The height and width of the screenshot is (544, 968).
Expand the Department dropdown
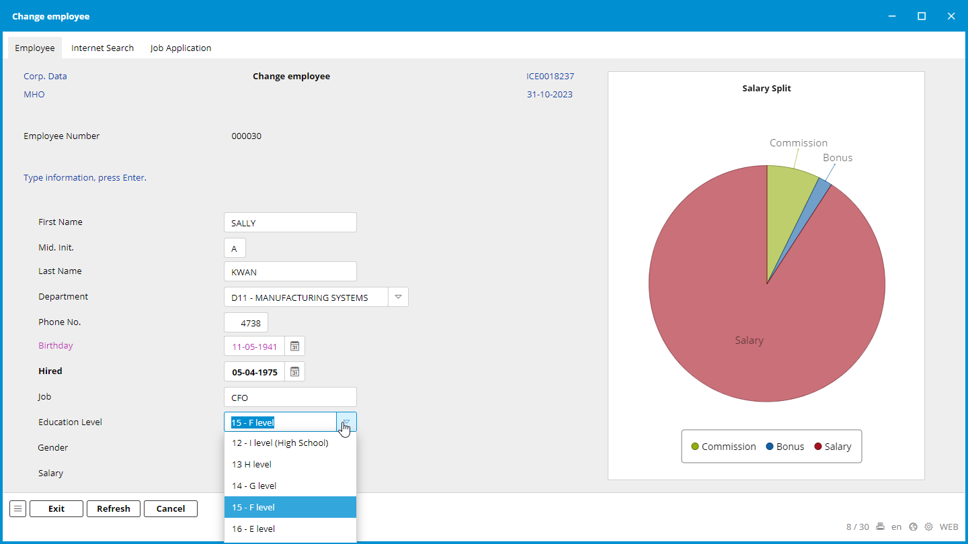click(x=398, y=297)
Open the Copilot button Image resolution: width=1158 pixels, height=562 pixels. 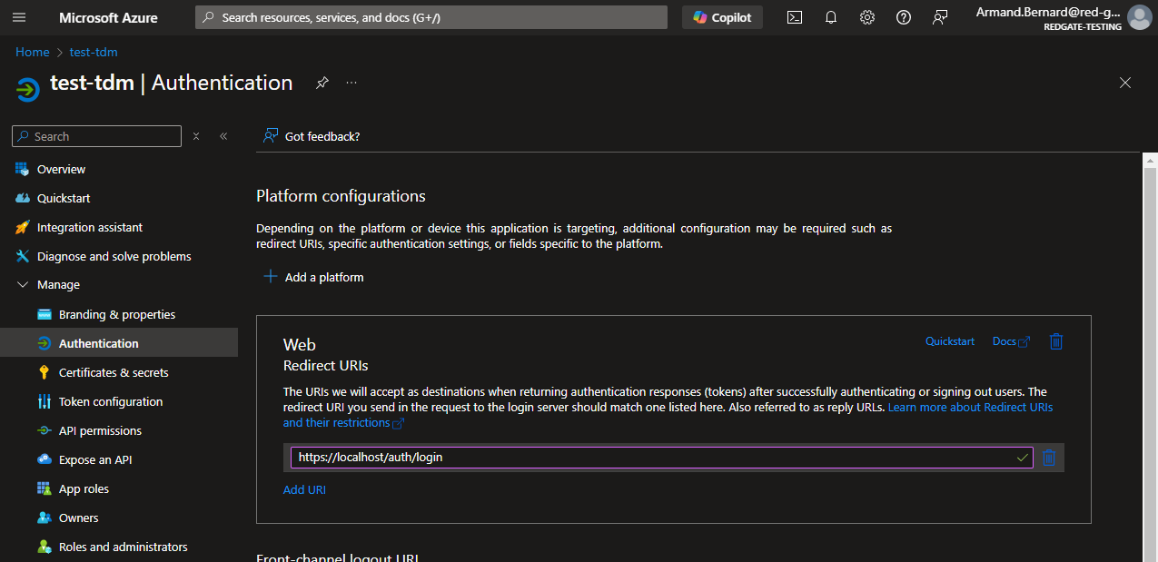[722, 17]
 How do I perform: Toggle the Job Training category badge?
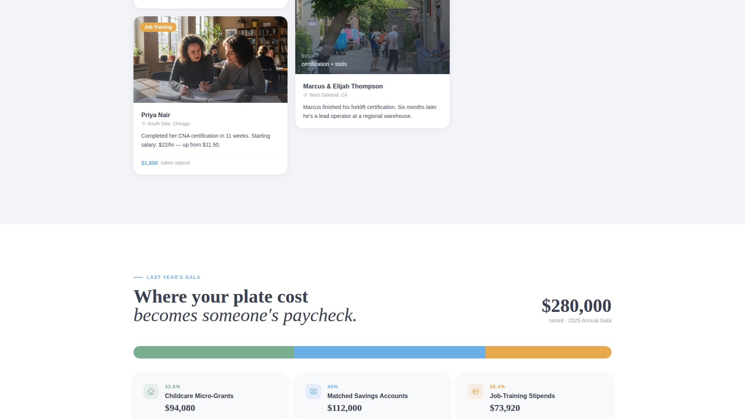(x=158, y=27)
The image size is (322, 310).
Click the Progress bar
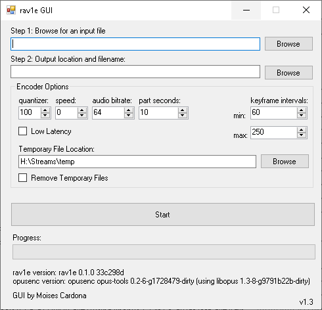(164, 252)
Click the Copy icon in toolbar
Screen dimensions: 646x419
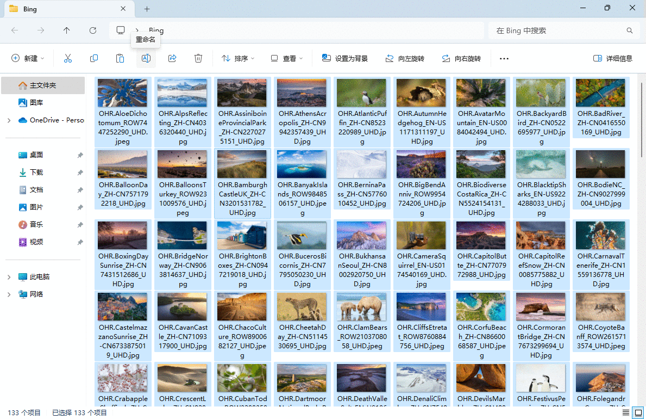pos(94,58)
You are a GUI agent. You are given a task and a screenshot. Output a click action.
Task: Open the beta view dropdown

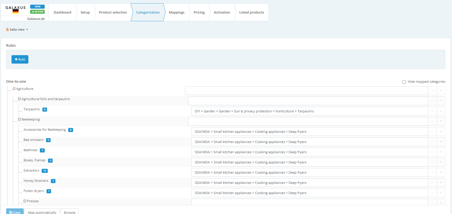(x=17, y=30)
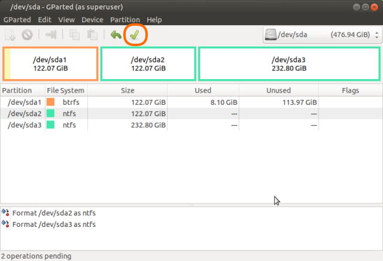
Task: Select the /dev/sda3 block in disk map
Action: pyautogui.click(x=288, y=63)
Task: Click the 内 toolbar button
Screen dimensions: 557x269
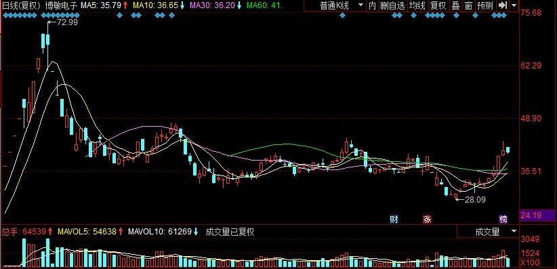Action: tap(372, 5)
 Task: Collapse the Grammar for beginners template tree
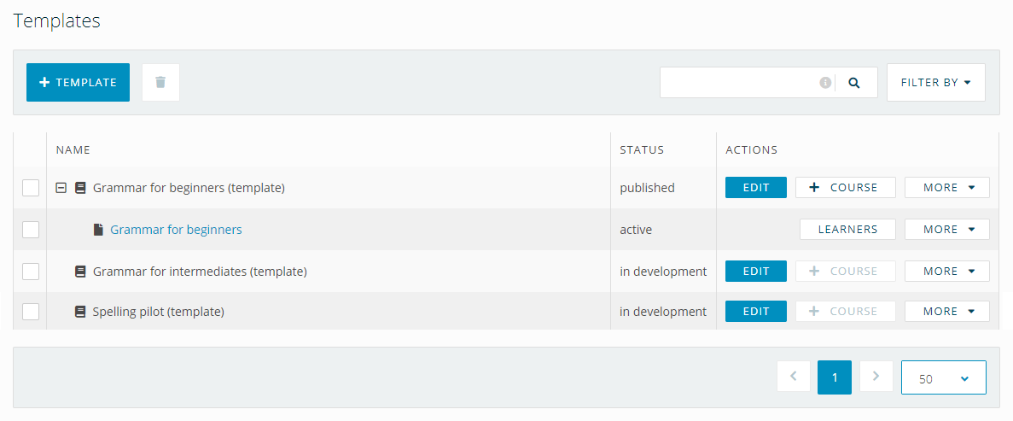pos(61,188)
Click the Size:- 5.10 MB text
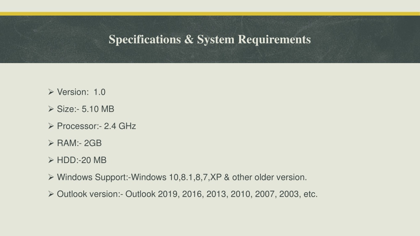Viewport: 420px width, 236px height. pyautogui.click(x=85, y=109)
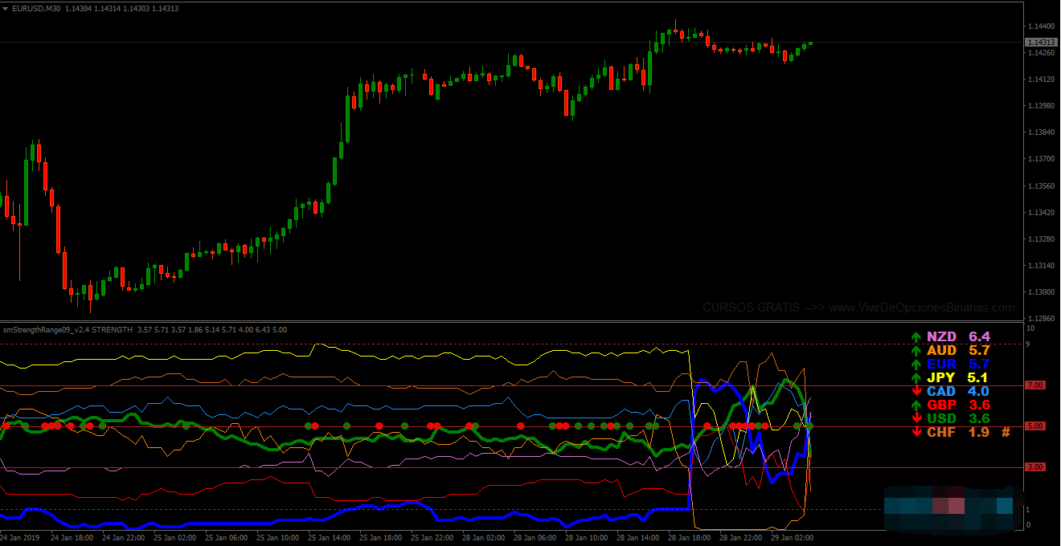Click the red 7.00 level label
This screenshot has height=546, width=1061.
(x=1035, y=385)
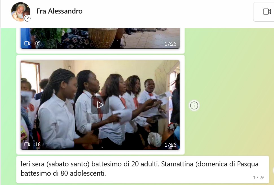Click the camera icon next to 1:05 duration
This screenshot has height=185, width=274.
coord(27,43)
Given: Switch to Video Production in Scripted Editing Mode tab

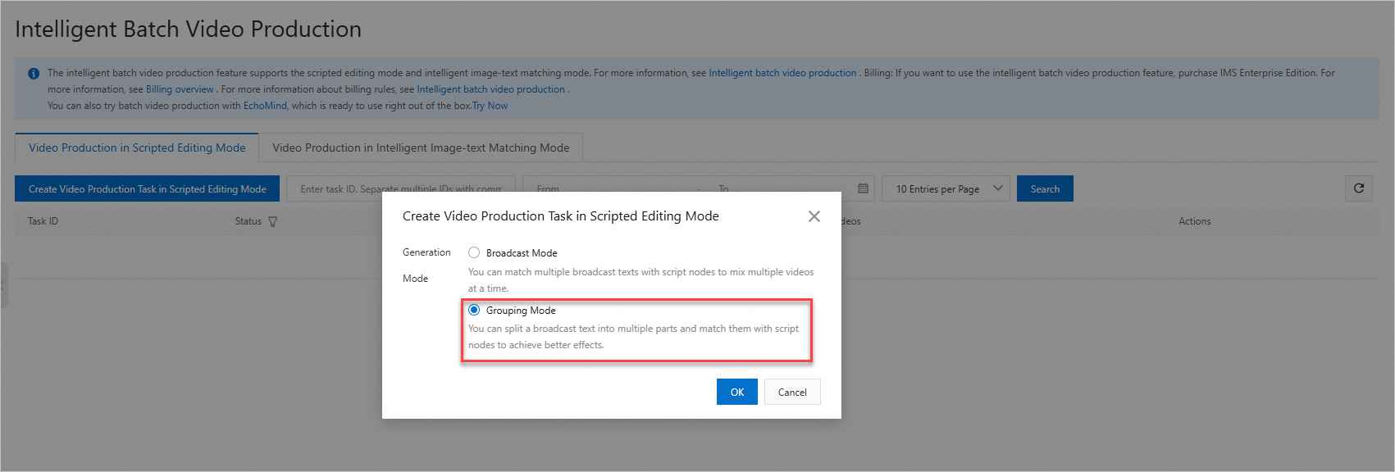Looking at the screenshot, I should 137,148.
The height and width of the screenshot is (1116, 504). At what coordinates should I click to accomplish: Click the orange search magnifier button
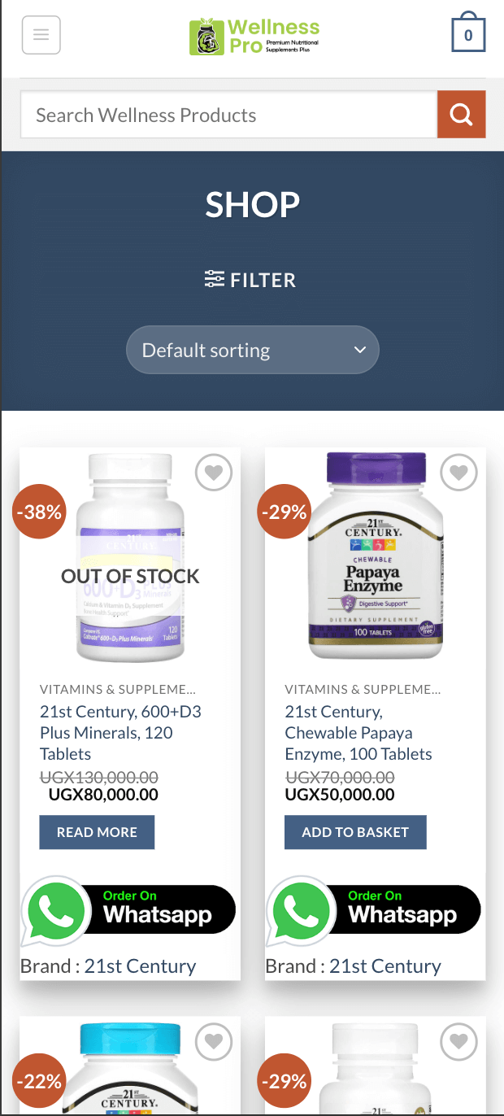pos(461,115)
◇ ◇ ◇ ◇ ◇ ◇ ◇
## GOAL OF THE EXERCISE
Copy out the lines exactly as written, beginning with the one that contains "The image size is (322, 310)." and ending with the last line of the material; do not include pictures.

## RESPONSE FOR THIS EXERCISE
The image size is (322, 310).
Click the Progress bar
(164, 252)
Click the Copy icon in toolbar
Screen dimensions: 646x419
pos(94,58)
You are a GUI agent. You are given a task and a screenshot. Output a click action.
Task: Open the beta view dropdown

(x=17, y=30)
Task: Select the /dev/sda3 block in disk map
Action: pyautogui.click(x=288, y=63)
Task: Click the 内 toolbar button
Screen dimensions: 557x269
Action: tap(372, 5)
 Task: Collapse the Grammar for beginners template tree
pos(61,188)
Click the Size:- 5.10 MB text
Viewport: 420px width, 236px height. pyautogui.click(x=85, y=109)
Click the red 7.00 level label
This screenshot has height=546, width=1061.
(x=1035, y=385)
Click the camera icon next to 1:05 duration
This screenshot has height=185, width=274.
coord(27,43)
Given: Switch to Video Production in Scripted Editing Mode tab

Looking at the screenshot, I should 137,148.
The height and width of the screenshot is (1116, 504). At what coordinates should I click to accomplish: Click the orange search magnifier button
pos(461,115)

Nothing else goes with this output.